When VA material is interpreted by probabilistic computer models, the likelihood of putative cause(s) can be made more explicit and it is also possible to characterise quantitatively the overall lack of certainty for a case [8]. These kinds of output can be handled in a similar way as outlined above, with the additional possibility of characterising part of a case as "indeterminate" - with a weighting of (100% - sum of likelihoods for probable causes). This approach also facilitates comparisons between physician assessment and computerised probabilistic interpretation of VA material, as recently carried out in South Africa [15].

Public health interpretation of VA data

In its turn, making epidemiological sense of cause-of-death data is an essential step towards public health understandings of populations. In settings where VA is most practised, which usually lack routine certification, cause-specific mortality findings often represent a key component among relatively scanty overall public health information. Against this background, it is important to consider what the possible adverse effects of different approaches to handling physician opinions on VA data might be.

There are two major issues here. Firstly, the often limited amount of information contained in VA interviews is more likely to leave physician coders in some doubt as to the underlying cause of death, compared with certification in more sophisticated settings, and in turn this is more likely to lead independent coders to different conclusions on the same case. In terms of public health, however, it is clearly unhelpful to completely lose the thinking around such cases by consequently declaring them indeterminate. It is much more important to capture the uncertainties and range of opinions, handle these data epidemiologically, and so enable them to be included in public health thinking. This is an important difference of principle from ICD-10's exclusion of capturing uncertainty at the individual underlying cause code level (even though physicians may admit to being uncertain at the certification stage [16, 17]).

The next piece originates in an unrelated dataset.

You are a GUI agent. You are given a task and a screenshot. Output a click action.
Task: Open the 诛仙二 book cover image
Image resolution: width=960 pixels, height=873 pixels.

Secondly, if physician coders are essentially forced into reaching a single cause of death per case, problems arise in public health interpretations around certain commonly-linked causes of death. The most obvious is the well-documented interaction between tuberculosis and HIV/AIDS. Many single-cause regimes get around the difficulty of this particular example by designating one single cause as "TB/AIDS" but this is methodologically unsatisfactory and can conceal potentially interesting detail [15]. However, within any such set of commonly-linked causes that are handled individually, if a lack of case-level agreement between physicians is considered "indeterminate", then those particular causes involved may be under-represented in aggregate. A common example of this would be diarrhoea or malnutrition as causes of childhood death, where one physician's "diarrhoea" and another's "malnutrition" could result in neither cause contributing to public health conclusions. There is undoubtedly further work to be done in evaluating different approaches to VA interpretation, including WHO's approach based on ICD-10, but also considering what the most practical and meaningful approaches for policymakers may be.

Conclusion

Avoiding any confusion between majority opinions and scientific truth is a critical issue in handling clinical opinion data. Although these methodological explorations do not necessarily address or solve all the problems of incorporating clinical opinions on cause of death into epidemiological data and public health conclusions, they highlight some of the potential pitfalls. Because physician certification of deaths and physician interpretation of verbal autopsy data are not entirely equivalent procedures, it cannot be assumed that ways of handling differences of opinion, case-level uncertainty and multiple causes should be similar. The possibility of multiple causes per case emerging from VA assessments should be encouraged rather than hidden, even if associated with some degree of uncertainty. In particular, a lack of agreement between physician opinions on a particular case should not be regarded as a reason to effectively exclude such cases as being of "indeterminate" cause. In broader terms, there may well be other areas of epidemiological research involving multiple clinical opinions where similar considerations are relevant.